WHAT NEEDS TO BE DONE -> Go through the entries below and copy out every line that contains the string "Open".
-- Start --
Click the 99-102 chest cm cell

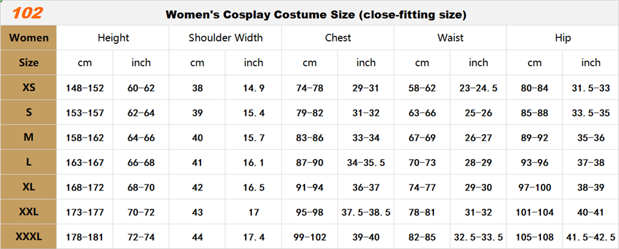tap(310, 237)
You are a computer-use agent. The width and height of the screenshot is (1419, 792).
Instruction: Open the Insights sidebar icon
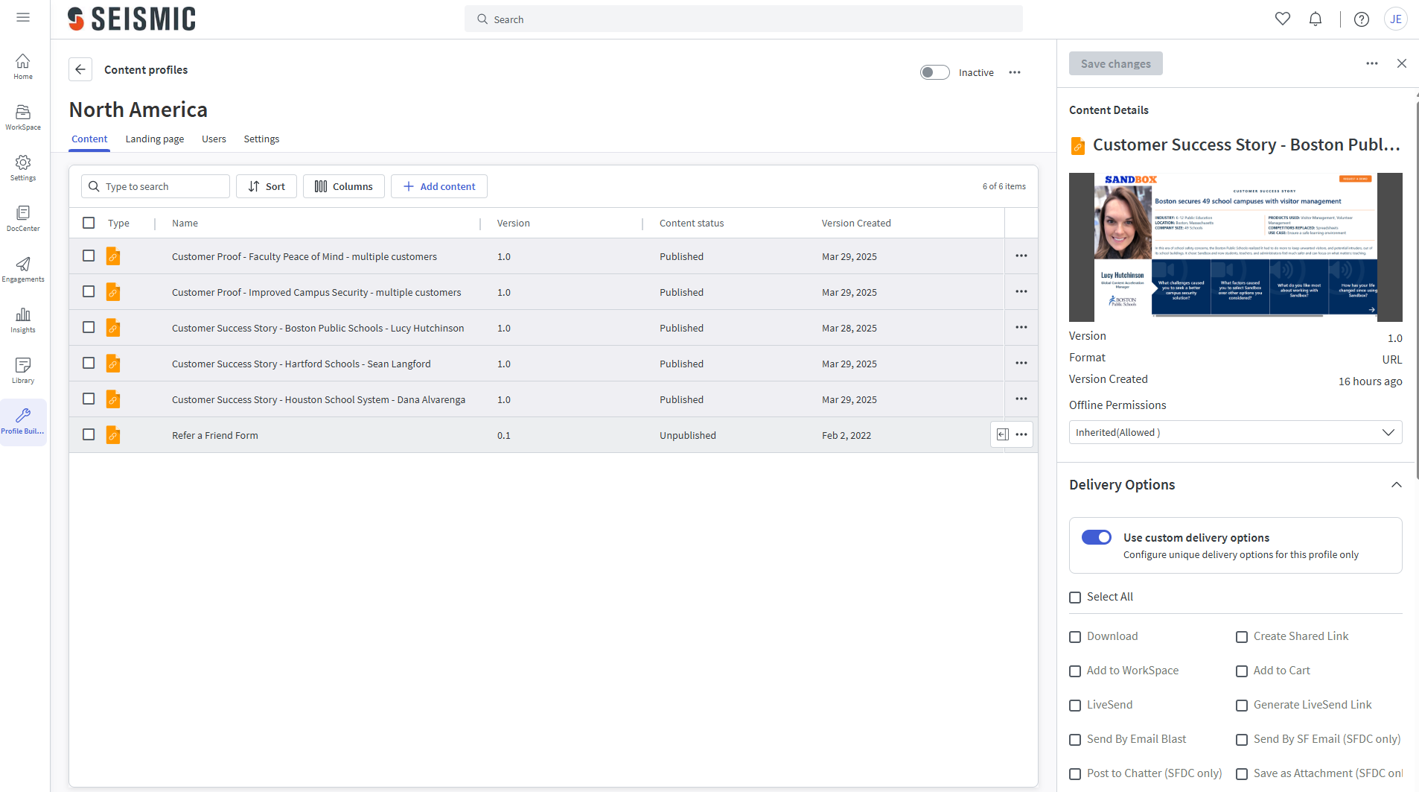point(23,320)
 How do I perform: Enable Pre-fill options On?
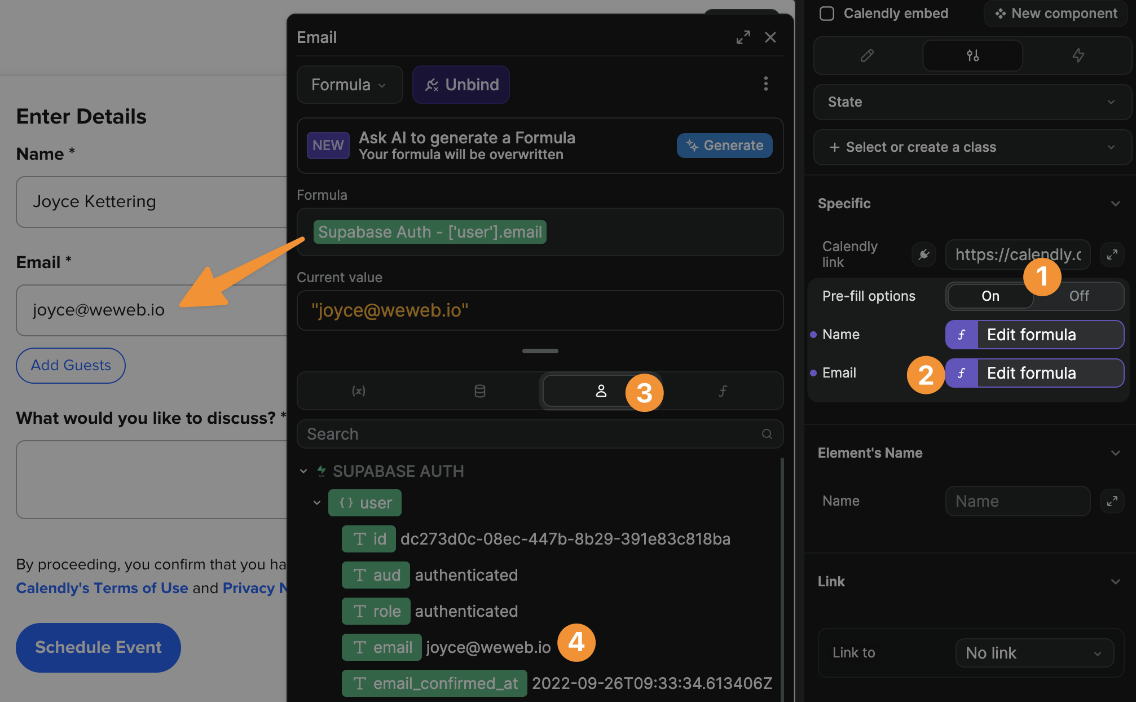click(990, 296)
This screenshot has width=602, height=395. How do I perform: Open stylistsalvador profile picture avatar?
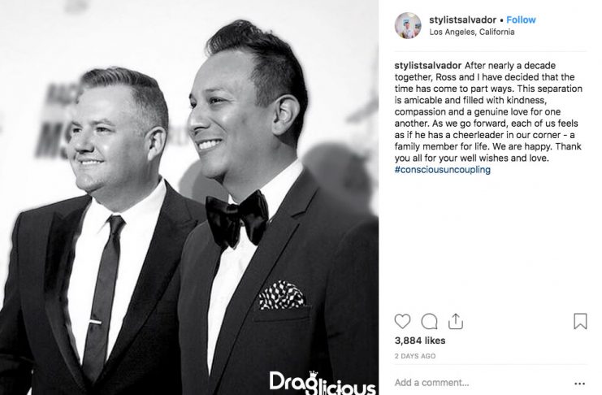tap(408, 25)
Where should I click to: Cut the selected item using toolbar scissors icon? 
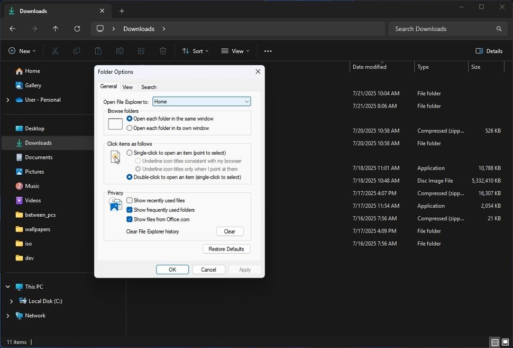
-- End --
COMPLETE OUTPUT ->
Instruction: Open the Insights sidebar icon
This screenshot has width=602, height=395. How do I perform: Open stylistsalvador profile picture avatar?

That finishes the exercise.